On 8 June 2020, the Russian President signed a new federal law (No.171-FZ), which will significantly change the dispute resolution landscape involving Russian sanctioned individuals and entities. It will come into force on 19 June 2020.

It is significant as it provides for exclusive jurisdiction of the Russian state arbitrazh (commercial) courts with respect to disputes involving Russian sanctioned individuals and entities as well as foreign entities controlled by them.

Even if the parties have agreed to the jurisdiction of a foreign court or an arbitral tribunal seated outside of Russia, sanctioned persons will be able to disregard the dispute resolution provisions if they cannot be enforced due to sanctions.
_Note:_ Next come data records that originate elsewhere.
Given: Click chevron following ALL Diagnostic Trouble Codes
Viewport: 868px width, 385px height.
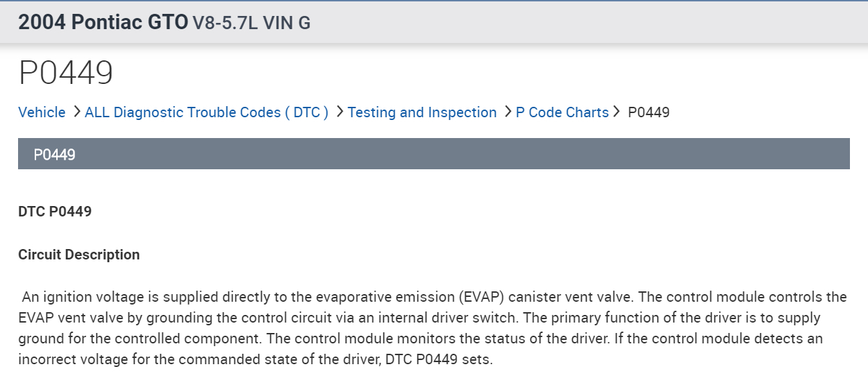Looking at the screenshot, I should [x=339, y=112].
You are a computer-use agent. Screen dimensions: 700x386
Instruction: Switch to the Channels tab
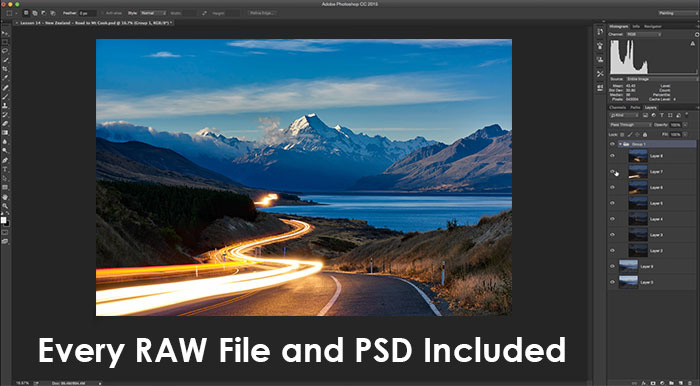(x=617, y=108)
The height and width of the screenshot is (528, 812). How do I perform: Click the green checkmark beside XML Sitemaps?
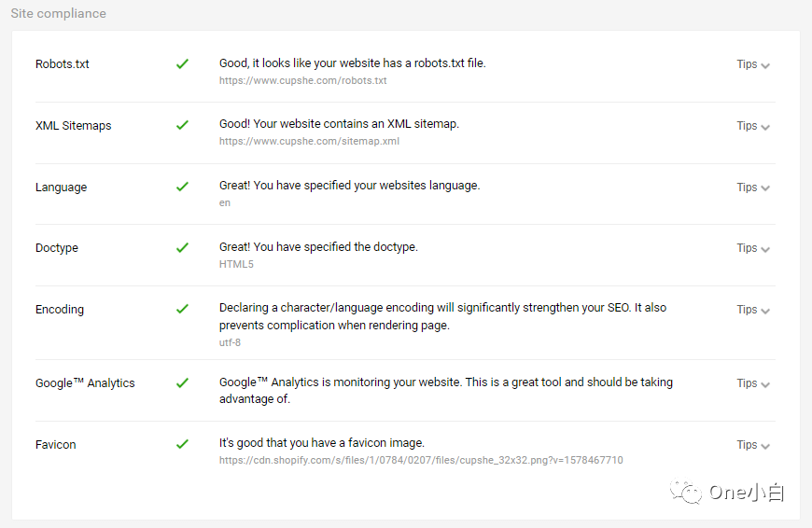click(182, 125)
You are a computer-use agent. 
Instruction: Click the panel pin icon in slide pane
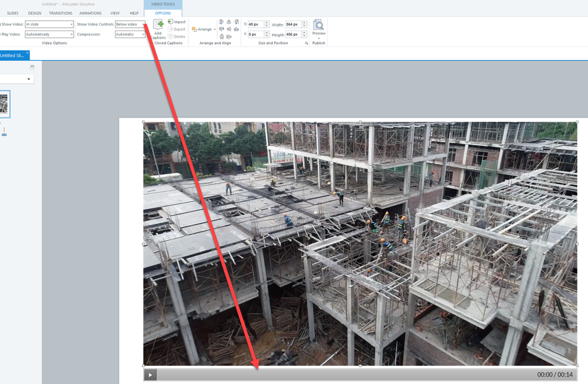(x=32, y=68)
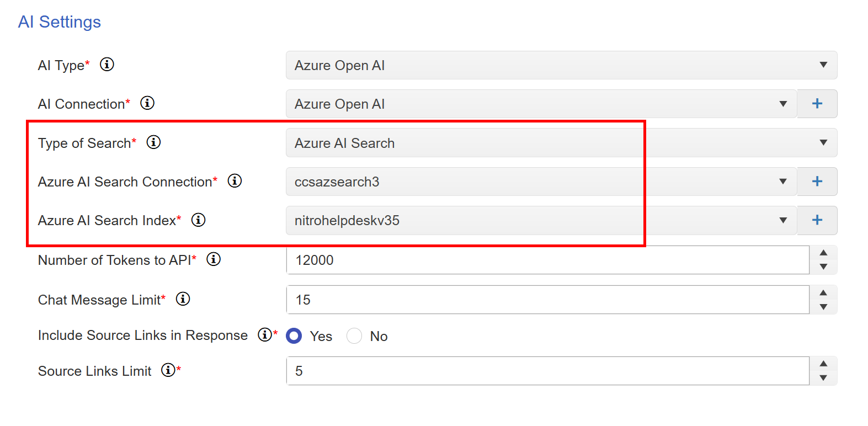868x426 pixels.
Task: Increase Number of Tokens to API value
Action: point(823,253)
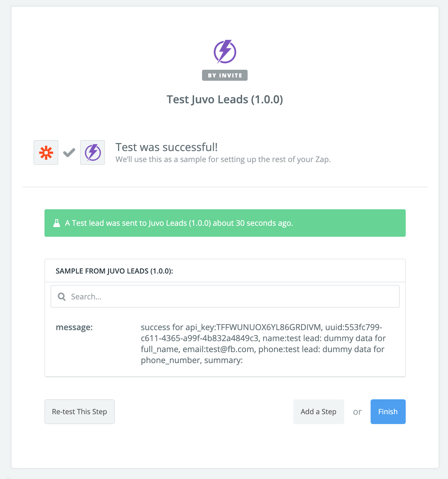Click the large Juvo Leads lightning logo
The image size is (448, 479).
(x=225, y=51)
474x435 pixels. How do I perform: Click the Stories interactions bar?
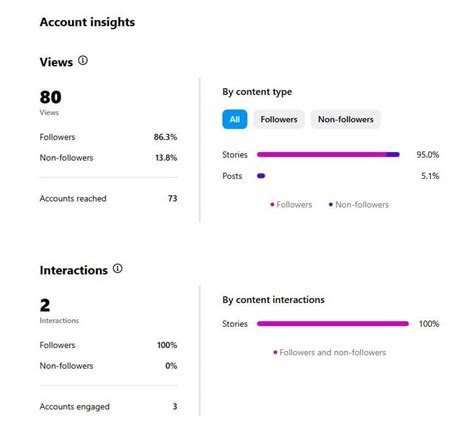(333, 324)
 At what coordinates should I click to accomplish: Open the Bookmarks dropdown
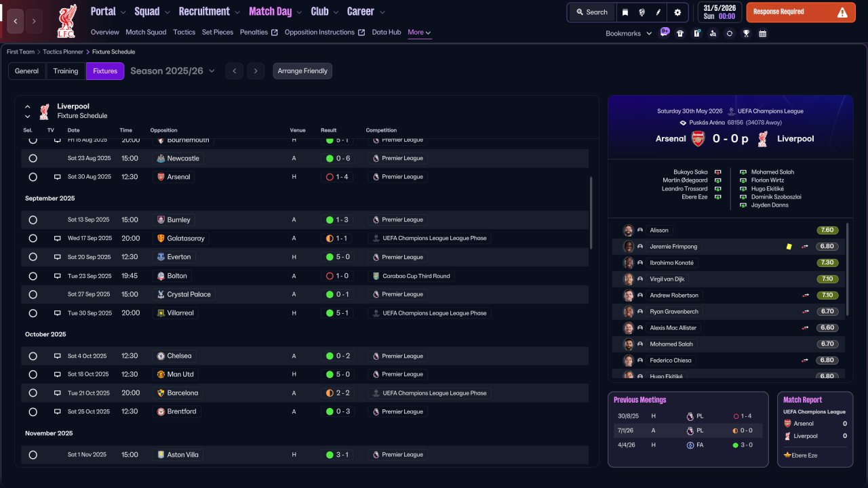[629, 33]
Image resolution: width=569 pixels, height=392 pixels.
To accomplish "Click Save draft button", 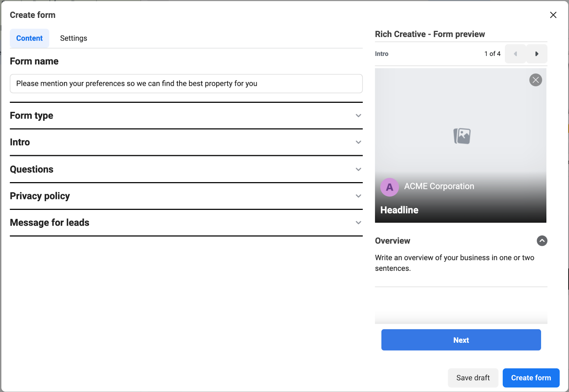I will click(473, 378).
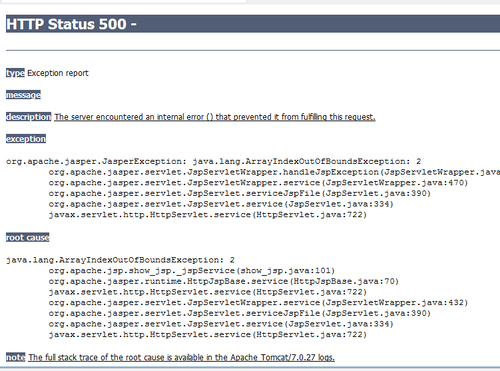Click the 'exception' label
The image size is (500, 371).
click(x=26, y=139)
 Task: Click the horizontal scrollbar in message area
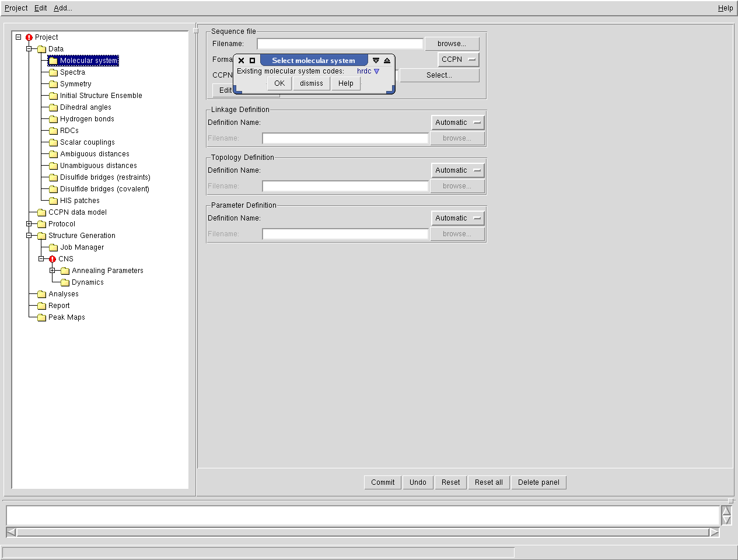point(362,532)
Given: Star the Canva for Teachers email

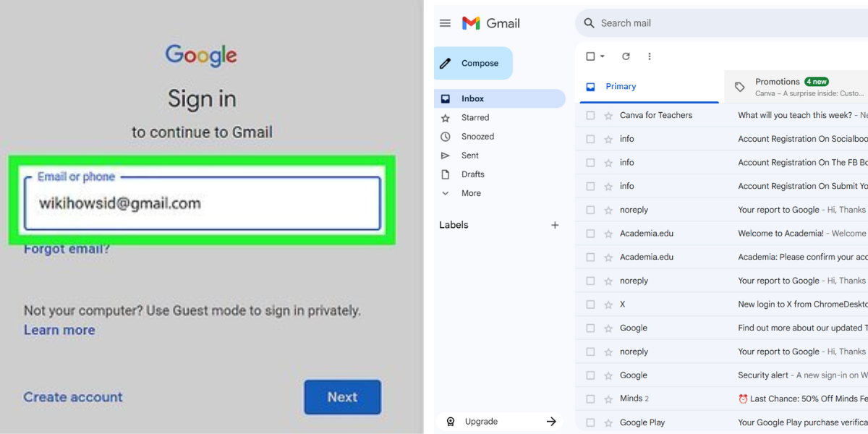Looking at the screenshot, I should click(x=608, y=116).
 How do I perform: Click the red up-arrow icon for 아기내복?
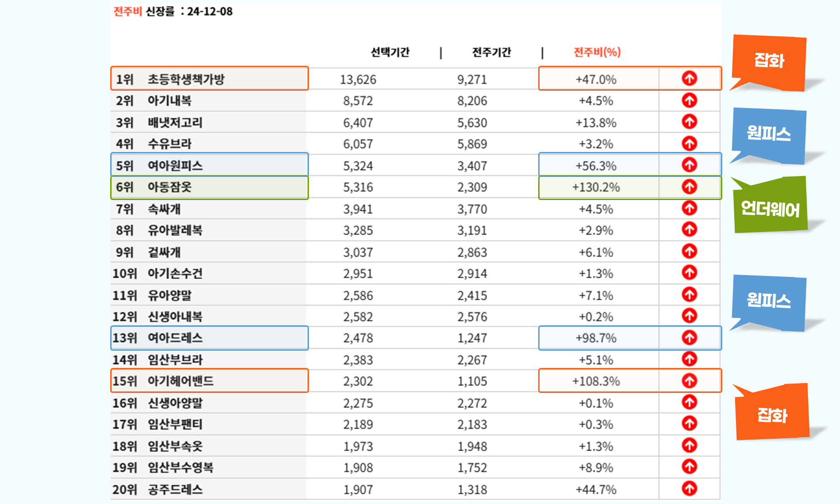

A sanctioned person affected would need to assess the effect of sanctions on the contract, and, if there are grounds to believe that the applicable dispute resolution provisions cannot be enforced, it can refer the dispute for adjudication by the first-instance Russian arbitrazh courts at the place of its registration (for legal entities) or residence (for individuals). Such referral will be possible only if no similar dispute between the same parties is being considered by a foreign court or an arbitral tribunal seated outside Russia.

If the applicable dispute resolution provisions cannot be enforced, a sanctioned person will be entitled to apply to the Russian arbitrazh courts for an anti-suit injunction preventing the commencement or continuation of foreign court or international arbitration proceedings (where such proceedings are pending, this is the only way to seek protection from the Russian courts). The onus will be on a sanctioned person to demonstrate that either such proceedings have already begun or are imminently pending. At the same time, at the request of a sanctioned person, a foreign party failing to comply with the injunction imposed by a Russian court may be held liable to pay monetary compensation up to the amount claimed in the foreign court or arbitration proceedings. There is also a high risk that a decision rendered by a foreign court or arbitral tribunal as a result of such proceedings will not be enforceable in Russia.

Of course, it remains to be seen how the Russian courts will determine that the arbitration and other dispute resolution clauses involving sanctioned persons are unenforceable.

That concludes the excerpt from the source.